When it comes to saving for the future, paying for college, buying a home or finding a job, most Americans say young adults have it harder than their parents’ generation. according to a Pew Research Center survey published this year.
We know that home ownership contributes enormously to household wealth.
Looking at data from over 960,000 users of its platform, LendingTree found that the average the down payment based on a 30-year fixed-rate mortgage on a home in the nation’s 50 largest metropolitan areas exceeded $62,000. Of course, deposits may vary by location. But none of the metro areas had an average down payment below $38,000, according to LendingTree’s analysis.
The Pew survey found that 84% of adults under 30 say buying a home is harder for young adults today. Among people aged 30 to 49, 72% say buying a home and paying for college is harder for young adults today, according to the Pew survey.
This is why multigenerational living makes economic sense.
A quarter of American adults aged 25 to 34 lived in such households in 2021, up from just 9% in 1971, according to another Pew survey.
“Multigenerational households can have financial advantages,” Pew said in a July report. “Pooling financial resources means that family helps in difficult times.”
In 2021, the share of people experiencing poverty in the previous year was lower in multigenerational households for white, black and Hispanic Americans, Pew reported.
Mortgage rates top 7% as Fed scrambles to slow economy
Roommates can give young adults a chance to develop the vital habit of saving early. Being able to save early can make a huge difference in their ability to build a retirement safety net. If young adults are struggling to make ends meet, they won’t save because they can’t afford to.

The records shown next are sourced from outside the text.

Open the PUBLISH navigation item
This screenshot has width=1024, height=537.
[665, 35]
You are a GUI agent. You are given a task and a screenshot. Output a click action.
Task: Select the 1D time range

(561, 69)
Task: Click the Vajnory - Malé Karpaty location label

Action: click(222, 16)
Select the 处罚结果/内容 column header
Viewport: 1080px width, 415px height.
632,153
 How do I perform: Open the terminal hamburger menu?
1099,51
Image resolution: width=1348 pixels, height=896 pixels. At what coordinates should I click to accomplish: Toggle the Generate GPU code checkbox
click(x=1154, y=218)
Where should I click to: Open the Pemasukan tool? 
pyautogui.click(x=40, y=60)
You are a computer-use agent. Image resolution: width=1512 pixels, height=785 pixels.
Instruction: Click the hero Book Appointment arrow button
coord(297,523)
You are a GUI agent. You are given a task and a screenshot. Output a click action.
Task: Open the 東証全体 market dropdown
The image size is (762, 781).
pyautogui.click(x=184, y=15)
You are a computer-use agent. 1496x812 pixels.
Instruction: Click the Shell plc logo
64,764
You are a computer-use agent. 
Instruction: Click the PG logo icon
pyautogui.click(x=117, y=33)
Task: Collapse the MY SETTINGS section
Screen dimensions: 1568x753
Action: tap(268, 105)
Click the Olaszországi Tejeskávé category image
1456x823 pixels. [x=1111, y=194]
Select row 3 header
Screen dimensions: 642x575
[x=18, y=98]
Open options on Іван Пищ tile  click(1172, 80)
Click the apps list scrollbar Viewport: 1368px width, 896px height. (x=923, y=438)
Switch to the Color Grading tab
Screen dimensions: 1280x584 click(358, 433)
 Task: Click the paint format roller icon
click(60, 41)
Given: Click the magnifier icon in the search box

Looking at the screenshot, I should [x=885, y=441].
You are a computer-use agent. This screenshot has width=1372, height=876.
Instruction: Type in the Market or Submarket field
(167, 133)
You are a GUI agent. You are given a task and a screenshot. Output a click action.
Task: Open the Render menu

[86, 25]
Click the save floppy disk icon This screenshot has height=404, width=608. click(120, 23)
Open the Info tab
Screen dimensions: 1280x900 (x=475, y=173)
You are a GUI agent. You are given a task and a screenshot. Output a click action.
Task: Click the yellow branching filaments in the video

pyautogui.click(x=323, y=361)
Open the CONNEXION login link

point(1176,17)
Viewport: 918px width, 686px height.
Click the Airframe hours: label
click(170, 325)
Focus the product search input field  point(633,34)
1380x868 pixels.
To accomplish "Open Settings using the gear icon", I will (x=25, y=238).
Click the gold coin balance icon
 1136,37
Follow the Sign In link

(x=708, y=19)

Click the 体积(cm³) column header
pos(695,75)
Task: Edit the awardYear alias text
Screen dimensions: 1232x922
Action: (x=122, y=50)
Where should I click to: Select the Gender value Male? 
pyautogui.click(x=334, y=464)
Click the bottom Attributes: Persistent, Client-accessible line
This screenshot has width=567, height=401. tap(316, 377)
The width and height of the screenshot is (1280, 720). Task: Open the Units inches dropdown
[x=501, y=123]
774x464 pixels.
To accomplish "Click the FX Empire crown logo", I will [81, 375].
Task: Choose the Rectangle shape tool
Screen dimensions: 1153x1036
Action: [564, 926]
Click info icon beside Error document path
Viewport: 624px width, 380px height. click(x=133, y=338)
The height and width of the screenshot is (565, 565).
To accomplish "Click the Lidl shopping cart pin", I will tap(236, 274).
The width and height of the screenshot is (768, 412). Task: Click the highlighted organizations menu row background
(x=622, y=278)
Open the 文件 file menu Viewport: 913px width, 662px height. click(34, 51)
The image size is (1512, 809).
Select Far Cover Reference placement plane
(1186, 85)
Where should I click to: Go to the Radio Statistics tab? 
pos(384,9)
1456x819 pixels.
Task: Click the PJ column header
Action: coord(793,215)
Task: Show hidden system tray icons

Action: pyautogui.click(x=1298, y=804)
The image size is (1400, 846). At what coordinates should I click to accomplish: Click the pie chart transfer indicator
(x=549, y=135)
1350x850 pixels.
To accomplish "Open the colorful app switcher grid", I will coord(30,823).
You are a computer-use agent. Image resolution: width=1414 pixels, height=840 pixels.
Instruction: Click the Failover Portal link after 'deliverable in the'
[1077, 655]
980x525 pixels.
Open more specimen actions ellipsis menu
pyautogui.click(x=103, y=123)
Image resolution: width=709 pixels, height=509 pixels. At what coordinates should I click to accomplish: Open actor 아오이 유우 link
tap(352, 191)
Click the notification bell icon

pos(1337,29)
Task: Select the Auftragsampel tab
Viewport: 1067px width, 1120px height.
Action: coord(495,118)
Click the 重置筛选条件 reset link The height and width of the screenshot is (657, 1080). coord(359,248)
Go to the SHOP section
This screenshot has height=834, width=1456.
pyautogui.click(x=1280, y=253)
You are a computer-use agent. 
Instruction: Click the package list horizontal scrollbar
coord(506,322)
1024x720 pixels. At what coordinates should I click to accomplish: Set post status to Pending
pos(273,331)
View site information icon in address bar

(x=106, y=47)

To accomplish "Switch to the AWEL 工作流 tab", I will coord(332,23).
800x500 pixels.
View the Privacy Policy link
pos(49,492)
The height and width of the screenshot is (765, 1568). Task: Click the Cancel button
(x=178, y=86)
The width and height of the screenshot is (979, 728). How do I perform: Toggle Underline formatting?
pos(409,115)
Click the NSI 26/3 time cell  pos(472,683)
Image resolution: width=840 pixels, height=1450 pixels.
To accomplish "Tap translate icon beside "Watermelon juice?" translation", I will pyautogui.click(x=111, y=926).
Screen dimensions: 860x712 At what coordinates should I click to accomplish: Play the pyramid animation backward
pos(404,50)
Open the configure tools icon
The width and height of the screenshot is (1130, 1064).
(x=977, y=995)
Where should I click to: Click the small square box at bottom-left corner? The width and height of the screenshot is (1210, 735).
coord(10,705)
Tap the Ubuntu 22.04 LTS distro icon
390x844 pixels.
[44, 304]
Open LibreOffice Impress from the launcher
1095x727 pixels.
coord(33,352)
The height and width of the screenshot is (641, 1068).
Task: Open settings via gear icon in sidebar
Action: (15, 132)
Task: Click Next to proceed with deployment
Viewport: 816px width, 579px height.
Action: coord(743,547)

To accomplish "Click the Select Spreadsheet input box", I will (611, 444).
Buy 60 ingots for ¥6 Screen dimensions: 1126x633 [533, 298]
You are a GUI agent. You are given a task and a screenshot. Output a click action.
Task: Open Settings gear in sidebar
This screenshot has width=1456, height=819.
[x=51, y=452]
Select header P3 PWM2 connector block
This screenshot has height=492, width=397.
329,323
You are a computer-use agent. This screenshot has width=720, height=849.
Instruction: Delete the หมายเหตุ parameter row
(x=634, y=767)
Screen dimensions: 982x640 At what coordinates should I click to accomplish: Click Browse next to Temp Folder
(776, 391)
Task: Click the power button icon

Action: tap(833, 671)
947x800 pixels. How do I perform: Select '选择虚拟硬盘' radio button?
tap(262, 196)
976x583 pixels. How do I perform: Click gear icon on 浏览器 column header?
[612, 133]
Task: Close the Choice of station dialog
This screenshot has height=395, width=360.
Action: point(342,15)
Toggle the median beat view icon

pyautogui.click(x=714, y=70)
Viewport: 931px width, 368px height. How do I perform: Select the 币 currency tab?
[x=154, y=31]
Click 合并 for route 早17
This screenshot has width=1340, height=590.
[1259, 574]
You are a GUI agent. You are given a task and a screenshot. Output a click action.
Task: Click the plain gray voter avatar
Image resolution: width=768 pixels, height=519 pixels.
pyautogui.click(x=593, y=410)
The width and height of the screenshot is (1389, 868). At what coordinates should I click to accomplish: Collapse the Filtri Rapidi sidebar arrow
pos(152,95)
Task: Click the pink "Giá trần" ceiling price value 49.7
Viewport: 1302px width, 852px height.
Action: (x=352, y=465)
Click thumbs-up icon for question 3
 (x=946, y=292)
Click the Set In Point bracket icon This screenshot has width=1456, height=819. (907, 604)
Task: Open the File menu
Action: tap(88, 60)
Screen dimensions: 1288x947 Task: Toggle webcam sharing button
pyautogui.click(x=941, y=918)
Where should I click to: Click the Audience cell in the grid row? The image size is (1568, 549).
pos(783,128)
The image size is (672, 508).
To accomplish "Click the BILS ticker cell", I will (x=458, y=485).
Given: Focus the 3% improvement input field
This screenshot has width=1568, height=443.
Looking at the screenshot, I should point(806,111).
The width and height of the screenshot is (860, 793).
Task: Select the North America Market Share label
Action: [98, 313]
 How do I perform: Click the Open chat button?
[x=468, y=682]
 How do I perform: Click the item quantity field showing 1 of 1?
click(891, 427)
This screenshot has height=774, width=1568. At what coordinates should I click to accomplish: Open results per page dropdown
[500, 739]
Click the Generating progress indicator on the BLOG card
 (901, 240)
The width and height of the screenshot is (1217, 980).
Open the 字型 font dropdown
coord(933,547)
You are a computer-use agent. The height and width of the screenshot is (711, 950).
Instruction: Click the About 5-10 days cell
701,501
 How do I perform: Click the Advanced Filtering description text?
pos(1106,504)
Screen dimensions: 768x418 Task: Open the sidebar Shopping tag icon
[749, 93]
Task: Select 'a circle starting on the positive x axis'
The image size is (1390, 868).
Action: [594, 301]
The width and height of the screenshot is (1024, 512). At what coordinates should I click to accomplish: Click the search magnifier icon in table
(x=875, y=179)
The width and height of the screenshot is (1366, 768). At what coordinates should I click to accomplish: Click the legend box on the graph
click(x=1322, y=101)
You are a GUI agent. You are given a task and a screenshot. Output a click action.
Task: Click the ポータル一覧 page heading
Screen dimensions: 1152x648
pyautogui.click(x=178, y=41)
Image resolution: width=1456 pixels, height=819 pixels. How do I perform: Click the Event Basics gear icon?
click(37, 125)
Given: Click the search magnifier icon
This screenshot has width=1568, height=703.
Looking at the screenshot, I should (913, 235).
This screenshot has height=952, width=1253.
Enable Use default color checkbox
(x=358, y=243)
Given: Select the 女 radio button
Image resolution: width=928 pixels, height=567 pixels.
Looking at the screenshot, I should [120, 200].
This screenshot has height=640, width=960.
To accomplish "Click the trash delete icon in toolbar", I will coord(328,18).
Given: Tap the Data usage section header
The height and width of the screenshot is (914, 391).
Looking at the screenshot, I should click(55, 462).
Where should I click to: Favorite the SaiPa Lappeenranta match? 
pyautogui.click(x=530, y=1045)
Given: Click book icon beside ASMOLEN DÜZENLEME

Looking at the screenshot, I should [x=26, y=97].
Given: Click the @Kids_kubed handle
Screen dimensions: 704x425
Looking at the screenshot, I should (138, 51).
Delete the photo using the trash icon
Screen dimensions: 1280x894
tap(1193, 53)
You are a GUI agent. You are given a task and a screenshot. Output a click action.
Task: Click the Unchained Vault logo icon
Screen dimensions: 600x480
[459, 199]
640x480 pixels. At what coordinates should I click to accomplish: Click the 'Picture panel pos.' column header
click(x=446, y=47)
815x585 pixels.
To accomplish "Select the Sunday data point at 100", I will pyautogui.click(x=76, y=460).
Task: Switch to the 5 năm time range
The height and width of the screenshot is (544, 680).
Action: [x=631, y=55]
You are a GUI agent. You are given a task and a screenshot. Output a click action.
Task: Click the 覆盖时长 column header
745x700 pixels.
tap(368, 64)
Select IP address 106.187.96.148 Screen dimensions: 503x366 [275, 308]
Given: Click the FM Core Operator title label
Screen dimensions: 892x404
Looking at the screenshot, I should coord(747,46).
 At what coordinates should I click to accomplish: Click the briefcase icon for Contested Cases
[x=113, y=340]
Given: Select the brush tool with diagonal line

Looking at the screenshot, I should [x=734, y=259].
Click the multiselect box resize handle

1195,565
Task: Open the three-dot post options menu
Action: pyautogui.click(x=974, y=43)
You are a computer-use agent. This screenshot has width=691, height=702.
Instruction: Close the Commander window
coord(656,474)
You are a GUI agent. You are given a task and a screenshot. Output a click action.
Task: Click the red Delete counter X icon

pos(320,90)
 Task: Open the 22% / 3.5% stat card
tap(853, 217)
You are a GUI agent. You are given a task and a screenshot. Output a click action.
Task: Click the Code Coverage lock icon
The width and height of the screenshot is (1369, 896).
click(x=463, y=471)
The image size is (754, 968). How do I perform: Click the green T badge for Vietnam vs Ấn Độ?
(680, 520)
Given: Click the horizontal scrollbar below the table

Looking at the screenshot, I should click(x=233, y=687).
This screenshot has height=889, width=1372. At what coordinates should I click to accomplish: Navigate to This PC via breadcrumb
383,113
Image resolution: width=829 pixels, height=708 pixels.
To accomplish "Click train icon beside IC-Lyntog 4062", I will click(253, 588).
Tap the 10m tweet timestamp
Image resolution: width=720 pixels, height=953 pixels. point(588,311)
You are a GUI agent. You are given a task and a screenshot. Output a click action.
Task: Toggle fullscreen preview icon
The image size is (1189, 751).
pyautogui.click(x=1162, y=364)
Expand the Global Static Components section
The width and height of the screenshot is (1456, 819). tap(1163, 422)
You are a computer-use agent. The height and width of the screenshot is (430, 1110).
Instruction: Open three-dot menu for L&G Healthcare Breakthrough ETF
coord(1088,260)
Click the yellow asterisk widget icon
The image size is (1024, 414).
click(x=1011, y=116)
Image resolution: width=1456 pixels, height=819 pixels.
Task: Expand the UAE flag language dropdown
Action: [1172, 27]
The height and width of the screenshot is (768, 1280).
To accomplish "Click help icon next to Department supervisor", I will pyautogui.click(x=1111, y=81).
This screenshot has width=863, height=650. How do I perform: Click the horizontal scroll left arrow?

According to census data released last summer, only about half of millennials aged 24 to 39 have at least one type of retirement account. The earlier young adults start investing, the better the chances they must accumulate significant retirement savings.
Youth: Go home. Or stay home, if you can. Parents, grandparents, aunts and uncles: welcome them, if you can.
Multigenerational living is a response to pessimism that the next generation will do no better. Done well, with goals, checks and balances, it’s not about pampering adults. It’s about cost reduction and the impact that can have on building wealth for their future.